- Problem details: The answer must repeat each line of the material exactly.

==============================

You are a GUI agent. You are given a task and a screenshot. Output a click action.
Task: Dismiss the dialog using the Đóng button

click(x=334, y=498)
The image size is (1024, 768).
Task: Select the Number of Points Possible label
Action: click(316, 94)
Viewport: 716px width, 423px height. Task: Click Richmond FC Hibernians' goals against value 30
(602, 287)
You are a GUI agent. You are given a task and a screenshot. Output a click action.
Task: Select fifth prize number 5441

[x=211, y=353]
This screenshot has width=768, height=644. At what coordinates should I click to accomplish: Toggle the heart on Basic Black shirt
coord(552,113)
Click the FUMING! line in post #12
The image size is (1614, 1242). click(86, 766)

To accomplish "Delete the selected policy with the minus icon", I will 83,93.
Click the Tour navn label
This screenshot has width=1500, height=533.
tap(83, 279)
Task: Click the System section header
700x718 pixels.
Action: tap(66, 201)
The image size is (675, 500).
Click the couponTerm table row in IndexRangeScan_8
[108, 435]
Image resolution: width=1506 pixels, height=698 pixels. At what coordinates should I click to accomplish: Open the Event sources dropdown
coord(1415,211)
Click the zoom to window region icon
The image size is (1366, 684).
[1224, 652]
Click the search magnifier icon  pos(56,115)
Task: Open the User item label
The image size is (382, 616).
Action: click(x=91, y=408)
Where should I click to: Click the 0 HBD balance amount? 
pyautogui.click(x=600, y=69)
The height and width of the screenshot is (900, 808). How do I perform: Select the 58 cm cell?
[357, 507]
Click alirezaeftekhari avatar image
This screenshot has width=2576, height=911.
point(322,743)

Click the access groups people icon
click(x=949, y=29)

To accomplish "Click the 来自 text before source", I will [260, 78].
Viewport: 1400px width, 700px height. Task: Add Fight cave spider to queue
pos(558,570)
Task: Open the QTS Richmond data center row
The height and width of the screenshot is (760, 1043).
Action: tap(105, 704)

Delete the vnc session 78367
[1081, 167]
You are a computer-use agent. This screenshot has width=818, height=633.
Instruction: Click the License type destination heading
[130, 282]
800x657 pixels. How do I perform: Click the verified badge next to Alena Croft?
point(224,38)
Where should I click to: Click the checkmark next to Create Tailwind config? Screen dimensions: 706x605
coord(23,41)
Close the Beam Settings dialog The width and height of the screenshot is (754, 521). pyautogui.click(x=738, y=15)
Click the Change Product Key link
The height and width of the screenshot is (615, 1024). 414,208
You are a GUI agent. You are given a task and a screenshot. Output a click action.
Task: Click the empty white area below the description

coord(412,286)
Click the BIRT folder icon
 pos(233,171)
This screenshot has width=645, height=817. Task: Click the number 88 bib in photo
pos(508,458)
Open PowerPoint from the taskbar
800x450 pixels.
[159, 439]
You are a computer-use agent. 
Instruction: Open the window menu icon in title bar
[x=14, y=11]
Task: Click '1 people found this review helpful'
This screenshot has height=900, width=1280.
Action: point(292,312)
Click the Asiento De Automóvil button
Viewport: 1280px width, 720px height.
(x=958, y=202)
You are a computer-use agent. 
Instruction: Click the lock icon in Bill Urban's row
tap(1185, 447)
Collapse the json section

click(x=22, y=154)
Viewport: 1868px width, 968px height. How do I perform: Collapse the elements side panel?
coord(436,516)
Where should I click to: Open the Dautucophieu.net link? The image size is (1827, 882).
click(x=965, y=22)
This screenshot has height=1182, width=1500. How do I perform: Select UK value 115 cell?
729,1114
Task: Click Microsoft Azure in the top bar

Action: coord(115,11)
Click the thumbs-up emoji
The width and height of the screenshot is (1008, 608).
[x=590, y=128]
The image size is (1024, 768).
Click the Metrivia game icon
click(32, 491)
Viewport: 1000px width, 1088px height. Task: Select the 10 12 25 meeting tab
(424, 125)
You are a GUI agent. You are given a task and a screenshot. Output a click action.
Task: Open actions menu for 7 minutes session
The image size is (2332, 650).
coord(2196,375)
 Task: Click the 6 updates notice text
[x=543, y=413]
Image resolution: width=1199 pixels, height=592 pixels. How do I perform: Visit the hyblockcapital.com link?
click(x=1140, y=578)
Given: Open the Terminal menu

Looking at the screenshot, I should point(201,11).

==============================

- Solution for this task:
You are a GUI agent. You are given a task and a screenshot. Output a click action.
Task: Dismiss the dialog using the Đóng button

click(x=334, y=498)
The image size is (1024, 768).
Task: Select the Number of Points Possible label
Action: click(316, 94)
Viewport: 716px width, 423px height. Task: Click Richmond FC Hibernians' goals against value 30
(602, 287)
You are a GUI agent. You are given a task and a screenshot. Output a click action.
Task: Select fifth prize number 5441

[x=211, y=353]
This screenshot has width=768, height=644. At what coordinates should I click to accomplish: Toggle the heart on Basic Black shirt
coord(552,113)
Click the FUMING! line in post #12
The image size is (1614, 1242). click(86, 766)

To accomplish "Delete the selected policy with the minus icon", I will 83,93.
Click the Tour navn label
This screenshot has width=1500, height=533.
tap(83, 279)
Task: Click the System section header
700x718 pixels.
Action: tap(66, 201)
The image size is (675, 500).
Click the couponTerm table row in IndexRangeScan_8
[108, 435]
Image resolution: width=1506 pixels, height=698 pixels. At what coordinates should I click to accomplish: Open the Event sources dropdown
coord(1415,211)
Click the zoom to window region icon
The image size is (1366, 684).
[1224, 652]
Click the search magnifier icon  pos(56,115)
Task: Open the User item label
The image size is (382, 616).
Action: click(x=91, y=408)
Where should I click to: Click the 0 HBD balance amount? 
pyautogui.click(x=600, y=69)
The height and width of the screenshot is (900, 808). How do I perform: Select the 58 cm cell?
[357, 507]
Click alirezaeftekhari avatar image
This screenshot has width=2576, height=911.
point(322,743)

Click the access groups people icon
click(x=949, y=29)

To accomplish "Click the 来自 text before source", I will [260, 78].
Viewport: 1400px width, 700px height. Task: Add Fight cave spider to queue
pos(558,570)
Task: Open the QTS Richmond data center row
The height and width of the screenshot is (760, 1043).
Action: tap(105, 704)

Delete the vnc session 78367
[1081, 167]
You are a computer-use agent. This screenshot has width=818, height=633.
Instruction: Click the License type destination heading
[130, 282]
800x657 pixels. How do I perform: Click the verified badge next to Alena Croft?
point(224,38)
Where should I click to: Click the checkmark next to Create Tailwind config? Screen dimensions: 706x605
coord(23,41)
Close the Beam Settings dialog The width and height of the screenshot is (754, 521). pyautogui.click(x=738, y=15)
Click the Change Product Key link
The height and width of the screenshot is (615, 1024). 414,208
You are a GUI agent. You are given a task and a screenshot. Output a click action.
Task: Click the empty white area below the description

coord(412,286)
Click the BIRT folder icon
 pos(233,171)
This screenshot has width=645, height=817. Task: Click the number 88 bib in photo
pos(508,458)
Open PowerPoint from the taskbar
800x450 pixels.
[159, 439]
You are a computer-use agent. 
Instruction: Open the window menu icon in title bar
[x=14, y=11]
Task: Click '1 people found this review helpful'
This screenshot has height=900, width=1280.
Action: point(292,312)
Click the Asiento De Automóvil button
Viewport: 1280px width, 720px height.
(x=958, y=202)
You are a computer-use agent. 
Instruction: Click the lock icon in Bill Urban's row
tap(1185, 447)
Collapse the json section

click(x=22, y=154)
Viewport: 1868px width, 968px height. How do I perform: Collapse the elements side panel?
coord(436,516)
Where should I click to: Open the Dautucophieu.net link? The image size is (1827, 882).
click(x=965, y=22)
This screenshot has height=1182, width=1500. How do I perform: Select UK value 115 cell?
729,1114
Task: Click Microsoft Azure in the top bar

Action: coord(115,11)
Click the thumbs-up emoji
The width and height of the screenshot is (1008, 608).
[x=590, y=128]
The image size is (1024, 768).
Click the Metrivia game icon
click(32, 491)
Viewport: 1000px width, 1088px height. Task: Select the 10 12 25 meeting tab
(424, 125)
You are a GUI agent. You are given a task and a screenshot. Output a click action.
Task: Open actions menu for 7 minutes session
The image size is (2332, 650).
coord(2196,375)
 Task: Click the 6 updates notice text
[x=543, y=413]
Image resolution: width=1199 pixels, height=592 pixels. How do I perform: Visit the hyblockcapital.com link?
click(x=1140, y=578)
Given: Open the Terminal menu

Looking at the screenshot, I should point(201,11).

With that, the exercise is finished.